***** Stored data
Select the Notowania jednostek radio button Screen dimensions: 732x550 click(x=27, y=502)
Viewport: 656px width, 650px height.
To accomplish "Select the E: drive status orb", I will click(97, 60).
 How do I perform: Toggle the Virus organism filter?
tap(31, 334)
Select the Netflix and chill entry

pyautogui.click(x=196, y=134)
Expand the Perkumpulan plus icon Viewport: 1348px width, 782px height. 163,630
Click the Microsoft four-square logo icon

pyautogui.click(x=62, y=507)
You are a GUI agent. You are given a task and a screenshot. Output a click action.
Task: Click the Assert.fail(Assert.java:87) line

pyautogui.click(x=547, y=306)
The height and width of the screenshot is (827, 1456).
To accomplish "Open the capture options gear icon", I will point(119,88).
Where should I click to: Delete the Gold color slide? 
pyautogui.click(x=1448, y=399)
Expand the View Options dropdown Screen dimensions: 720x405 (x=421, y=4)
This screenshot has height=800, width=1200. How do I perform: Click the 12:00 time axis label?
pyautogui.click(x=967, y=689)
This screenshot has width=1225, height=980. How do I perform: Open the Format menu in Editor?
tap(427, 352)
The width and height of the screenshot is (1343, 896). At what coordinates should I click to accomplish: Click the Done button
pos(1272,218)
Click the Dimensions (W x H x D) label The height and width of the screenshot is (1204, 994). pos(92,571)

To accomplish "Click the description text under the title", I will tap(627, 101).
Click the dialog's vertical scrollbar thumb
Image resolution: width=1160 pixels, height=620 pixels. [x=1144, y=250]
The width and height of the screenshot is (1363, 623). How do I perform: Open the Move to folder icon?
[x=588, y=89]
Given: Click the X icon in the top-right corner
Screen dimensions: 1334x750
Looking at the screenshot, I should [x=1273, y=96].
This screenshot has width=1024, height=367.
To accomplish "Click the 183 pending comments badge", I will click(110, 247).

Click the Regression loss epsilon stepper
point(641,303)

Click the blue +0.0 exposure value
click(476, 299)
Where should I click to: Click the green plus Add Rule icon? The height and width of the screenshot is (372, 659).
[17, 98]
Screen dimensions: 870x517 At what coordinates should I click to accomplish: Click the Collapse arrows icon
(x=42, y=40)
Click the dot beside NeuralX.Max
**********
Your goal: Across the records above, how many lines contain the word "will"? Give the number by itself.

Answer to the exercise: 4